Signal Transduction in the CNS: Protein Phosphorylation

and Dephosphorylation


- Date/Time : Wed August 6., 2003


- Speaker : James A. Bibb, Ph.D.

                - Univ. of Texas Southwestern Medical Center


- Place : Life Science Bldg. #104

- For inquires : Professor Sung Key Jang Dept. of Life Science

                 생명과학과 장승기 교수 (☎279-2294)


Abstract -

  Signal transduction mechanisms must be considered not as linear processes initiated when first messengers bind to their receptors, but in the context of an intracellular fabric where signaling pathways intertwine and impinge upon each other in an extremely complex organization.

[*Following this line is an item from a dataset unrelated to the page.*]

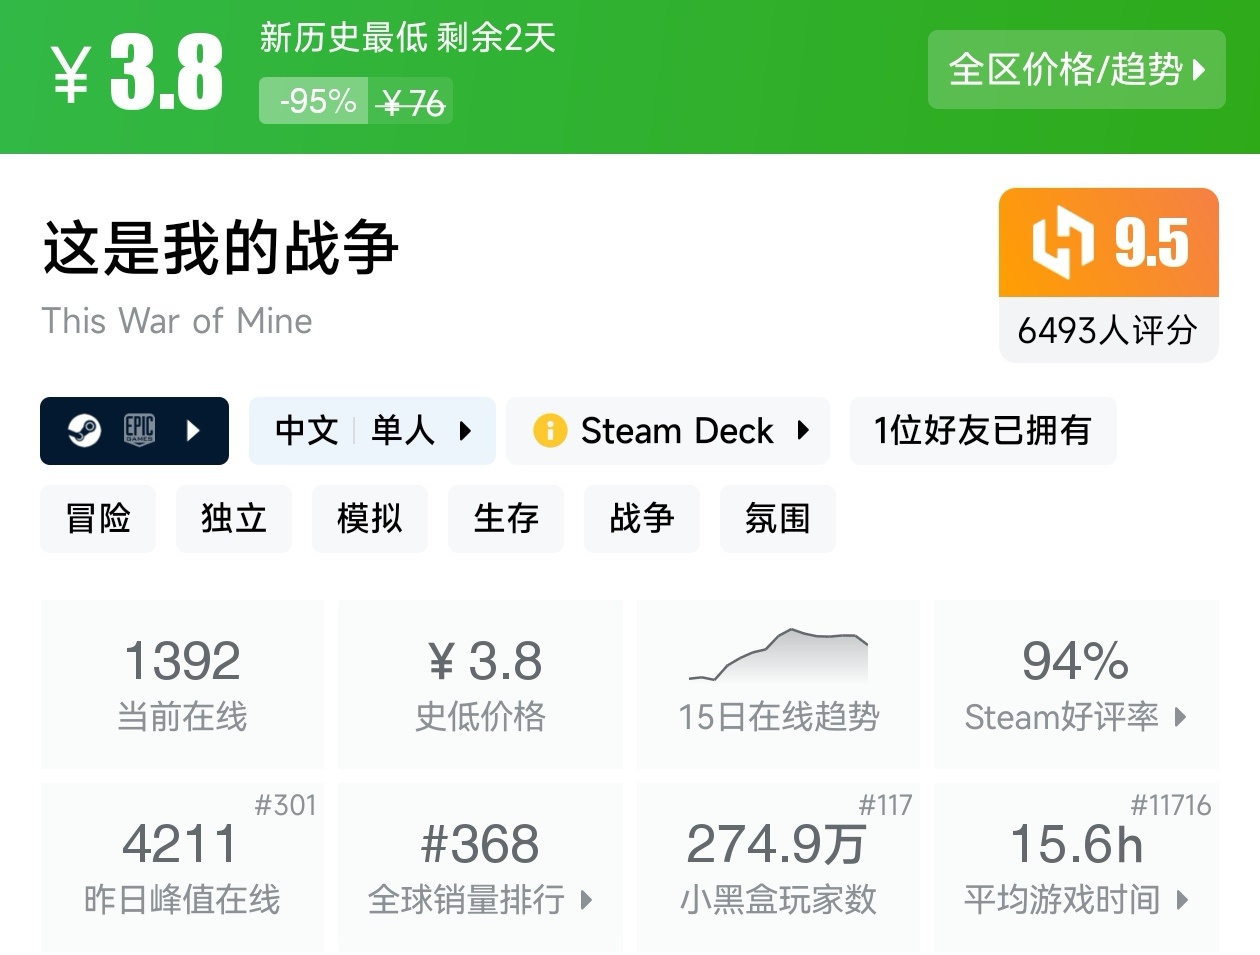The image size is (1260, 955).
Task: Click the Xiaoheihe score logo icon
Action: tap(1062, 243)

Understanding this organization at the biochemical level is a key to understanding how neurons in the brain function as well as the basis for a variety of neurological disorders. The focus of this presentation will be novel protein phosphorylation/dephosphorylation signaling events as they relate to normal brain function and neurological and neuropsychiatric disease. Attention will be devoted to dopamine signaling, drug abuse, and neuronal structural and functional plasticity. Data demonstrating biochemical characterization of novel signaling events will be presented.  Studies of the physiological function of these events at the levels of individual cells, tissue, and the whole organism will also be discussed.